What is expected: Give every line below again, exactly.

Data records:
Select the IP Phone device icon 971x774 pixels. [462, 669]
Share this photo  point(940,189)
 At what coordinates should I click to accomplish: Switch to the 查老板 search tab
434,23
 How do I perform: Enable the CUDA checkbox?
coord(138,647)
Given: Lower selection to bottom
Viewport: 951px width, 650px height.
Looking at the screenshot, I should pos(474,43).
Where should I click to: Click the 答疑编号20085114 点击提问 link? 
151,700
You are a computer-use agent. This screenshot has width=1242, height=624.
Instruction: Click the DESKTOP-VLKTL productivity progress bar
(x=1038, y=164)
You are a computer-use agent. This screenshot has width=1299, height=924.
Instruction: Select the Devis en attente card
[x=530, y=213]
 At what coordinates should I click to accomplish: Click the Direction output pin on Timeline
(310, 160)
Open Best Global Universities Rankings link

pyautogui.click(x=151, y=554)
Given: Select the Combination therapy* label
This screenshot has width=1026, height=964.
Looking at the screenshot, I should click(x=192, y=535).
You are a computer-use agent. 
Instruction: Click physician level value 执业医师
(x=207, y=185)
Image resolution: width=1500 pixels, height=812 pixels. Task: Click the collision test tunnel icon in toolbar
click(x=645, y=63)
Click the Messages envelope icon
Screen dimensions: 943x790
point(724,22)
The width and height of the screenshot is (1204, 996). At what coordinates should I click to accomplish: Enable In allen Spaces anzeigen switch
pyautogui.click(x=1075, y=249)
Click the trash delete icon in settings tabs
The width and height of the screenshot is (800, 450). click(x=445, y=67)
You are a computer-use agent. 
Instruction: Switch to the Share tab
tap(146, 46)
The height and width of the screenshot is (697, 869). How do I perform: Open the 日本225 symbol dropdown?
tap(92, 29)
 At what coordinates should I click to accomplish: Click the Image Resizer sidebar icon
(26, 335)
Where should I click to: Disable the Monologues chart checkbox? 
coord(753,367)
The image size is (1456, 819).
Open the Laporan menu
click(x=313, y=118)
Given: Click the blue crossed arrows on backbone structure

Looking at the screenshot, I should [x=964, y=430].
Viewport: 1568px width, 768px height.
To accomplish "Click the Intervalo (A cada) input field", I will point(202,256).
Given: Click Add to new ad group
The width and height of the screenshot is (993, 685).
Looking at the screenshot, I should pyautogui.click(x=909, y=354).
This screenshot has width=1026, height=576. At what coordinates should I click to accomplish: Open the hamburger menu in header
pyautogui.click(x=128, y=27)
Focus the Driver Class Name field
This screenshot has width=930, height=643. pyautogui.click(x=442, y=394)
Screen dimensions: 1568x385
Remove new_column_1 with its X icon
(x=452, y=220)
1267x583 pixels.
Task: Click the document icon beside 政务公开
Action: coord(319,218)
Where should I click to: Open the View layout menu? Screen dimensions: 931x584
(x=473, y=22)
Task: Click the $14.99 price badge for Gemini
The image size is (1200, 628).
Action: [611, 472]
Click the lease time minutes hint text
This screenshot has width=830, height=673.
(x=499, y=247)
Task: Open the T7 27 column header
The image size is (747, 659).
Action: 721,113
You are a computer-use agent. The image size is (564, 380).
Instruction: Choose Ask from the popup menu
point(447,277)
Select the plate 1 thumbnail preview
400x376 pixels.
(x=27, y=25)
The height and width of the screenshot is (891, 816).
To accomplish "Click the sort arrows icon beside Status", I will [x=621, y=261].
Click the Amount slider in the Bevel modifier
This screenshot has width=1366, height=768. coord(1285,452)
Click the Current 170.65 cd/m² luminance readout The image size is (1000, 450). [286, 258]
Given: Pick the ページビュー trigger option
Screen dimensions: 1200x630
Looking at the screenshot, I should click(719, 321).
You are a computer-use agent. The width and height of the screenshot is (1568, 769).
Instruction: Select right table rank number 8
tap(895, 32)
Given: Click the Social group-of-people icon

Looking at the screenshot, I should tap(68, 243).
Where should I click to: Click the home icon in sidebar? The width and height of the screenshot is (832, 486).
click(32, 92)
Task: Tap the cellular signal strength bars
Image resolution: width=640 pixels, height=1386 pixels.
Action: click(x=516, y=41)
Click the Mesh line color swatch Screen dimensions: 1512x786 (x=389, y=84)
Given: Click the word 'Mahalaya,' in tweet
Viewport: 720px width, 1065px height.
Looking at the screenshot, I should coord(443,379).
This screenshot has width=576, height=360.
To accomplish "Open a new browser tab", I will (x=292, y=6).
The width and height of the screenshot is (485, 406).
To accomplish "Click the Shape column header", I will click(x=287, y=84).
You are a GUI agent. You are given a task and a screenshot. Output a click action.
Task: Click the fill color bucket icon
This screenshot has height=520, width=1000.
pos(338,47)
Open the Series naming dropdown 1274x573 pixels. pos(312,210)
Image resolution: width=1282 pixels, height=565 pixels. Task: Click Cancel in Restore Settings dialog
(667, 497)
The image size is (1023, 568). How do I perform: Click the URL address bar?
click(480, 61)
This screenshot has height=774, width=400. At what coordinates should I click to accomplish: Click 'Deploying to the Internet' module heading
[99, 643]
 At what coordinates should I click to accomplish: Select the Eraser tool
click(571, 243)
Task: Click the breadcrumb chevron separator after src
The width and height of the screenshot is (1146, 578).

Solution to the exercise:
Select the IP Phone device icon 971x774 pixels. [462, 669]
Share this photo  point(940,189)
 At what coordinates should I click to accomplish: Switch to the 查老板 search tab
434,23
 How do I perform: Enable the CUDA checkbox?
coord(138,647)
Given: Lower selection to bottom
Viewport: 951px width, 650px height.
Looking at the screenshot, I should pos(474,43).
Where should I click to: Click the 答疑编号20085114 点击提问 link? 
151,700
You are a computer-use agent. This screenshot has width=1242, height=624.
Instruction: Click the DESKTOP-VLKTL productivity progress bar
(x=1038, y=164)
You are a computer-use agent. This screenshot has width=1299, height=924.
Instruction: Select the Devis en attente card
[x=530, y=213]
 At what coordinates should I click to accomplish: Click the Direction output pin on Timeline
(310, 160)
Open Best Global Universities Rankings link

pyautogui.click(x=151, y=554)
Given: Select the Combination therapy* label
This screenshot has width=1026, height=964.
Looking at the screenshot, I should click(x=192, y=535).
You are a computer-use agent. 
Instruction: Click physician level value 执业医师
(x=207, y=185)
Image resolution: width=1500 pixels, height=812 pixels. Task: Click the collision test tunnel icon in toolbar
click(x=645, y=63)
Click the Messages envelope icon
Screen dimensions: 943x790
point(724,22)
The width and height of the screenshot is (1204, 996). At what coordinates should I click to accomplish: Enable In allen Spaces anzeigen switch
pyautogui.click(x=1075, y=249)
Click the trash delete icon in settings tabs
The width and height of the screenshot is (800, 450). click(x=445, y=67)
You are a computer-use agent. 
Instruction: Switch to the Share tab
tap(146, 46)
The height and width of the screenshot is (697, 869). How do I perform: Open the 日本225 symbol dropdown?
tap(92, 29)
 At what coordinates should I click to accomplish: Click the Image Resizer sidebar icon
(26, 335)
Where should I click to: Disable the Monologues chart checkbox? 
coord(753,367)
The image size is (1456, 819).
Open the Laporan menu
click(x=313, y=118)
Given: Click the blue crossed arrows on backbone structure

Looking at the screenshot, I should [x=964, y=430].
Viewport: 1568px width, 768px height.
To accomplish "Click the Intervalo (A cada) input field", I will point(202,256).
Given: Click Add to new ad group
The width and height of the screenshot is (993, 685).
Looking at the screenshot, I should pyautogui.click(x=909, y=354).
This screenshot has width=1026, height=576. At what coordinates should I click to accomplish: Open the hamburger menu in header
pyautogui.click(x=128, y=27)
Focus the Driver Class Name field
This screenshot has width=930, height=643. pyautogui.click(x=442, y=394)
Screen dimensions: 1568x385
Remove new_column_1 with its X icon
(x=452, y=220)
1267x583 pixels.
Task: Click the document icon beside 政务公开
Action: coord(319,218)
Where should I click to: Open the View layout menu? Screen dimensions: 931x584
(x=473, y=22)
Task: Click the $14.99 price badge for Gemini
The image size is (1200, 628).
Action: [611, 472]
Click the lease time minutes hint text
This screenshot has width=830, height=673.
(x=499, y=247)
Task: Open the T7 27 column header
The image size is (747, 659).
Action: 721,113
You are a computer-use agent. The image size is (564, 380).
Instruction: Choose Ask from the popup menu
point(447,277)
Select the plate 1 thumbnail preview
400x376 pixels.
(x=27, y=25)
The height and width of the screenshot is (891, 816).
To accomplish "Click the sort arrows icon beside Status", I will [x=621, y=261].
Click the Amount slider in the Bevel modifier
This screenshot has width=1366, height=768. coord(1285,452)
Click the Current 170.65 cd/m² luminance readout The image size is (1000, 450). [286, 258]
Given: Pick the ページビュー trigger option
Screen dimensions: 1200x630
Looking at the screenshot, I should click(719, 321).
You are a computer-use agent. The width and height of the screenshot is (1568, 769).
Instruction: Select right table rank number 8
tap(895, 32)
Given: Click the Social group-of-people icon

Looking at the screenshot, I should tap(68, 243).
Where should I click to: Click the home icon in sidebar? The width and height of the screenshot is (832, 486).
click(32, 92)
Task: Tap the cellular signal strength bars
Image resolution: width=640 pixels, height=1386 pixels.
Action: click(x=516, y=41)
Click the Mesh line color swatch Screen dimensions: 1512x786 (x=389, y=84)
Given: Click the word 'Mahalaya,' in tweet
Viewport: 720px width, 1065px height.
Looking at the screenshot, I should coord(443,379).
This screenshot has width=576, height=360.
To accomplish "Open a new browser tab", I will (x=292, y=6).
The width and height of the screenshot is (485, 406).
To accomplish "Click the Shape column header", I will click(x=287, y=84).
You are a GUI agent. You are given a task and a screenshot. Output a click action.
Task: Click the fill color bucket icon
This screenshot has height=520, width=1000.
pos(338,47)
Open the Series naming dropdown 1274x573 pixels. pos(312,210)
Image resolution: width=1282 pixels, height=565 pixels. Task: Click Cancel in Restore Settings dialog
(667, 497)
The image size is (1023, 568). How do I perform: Click the URL address bar?
click(480, 61)
This screenshot has height=774, width=400. At what coordinates should I click to accomplish: Click 'Deploying to the Internet' module heading
[99, 643]
 At what coordinates should I click to accomplish: Select the Eraser tool
click(571, 243)
Task: Click the breadcrumb chevron separator after src
The width and height of the screenshot is (1146, 578).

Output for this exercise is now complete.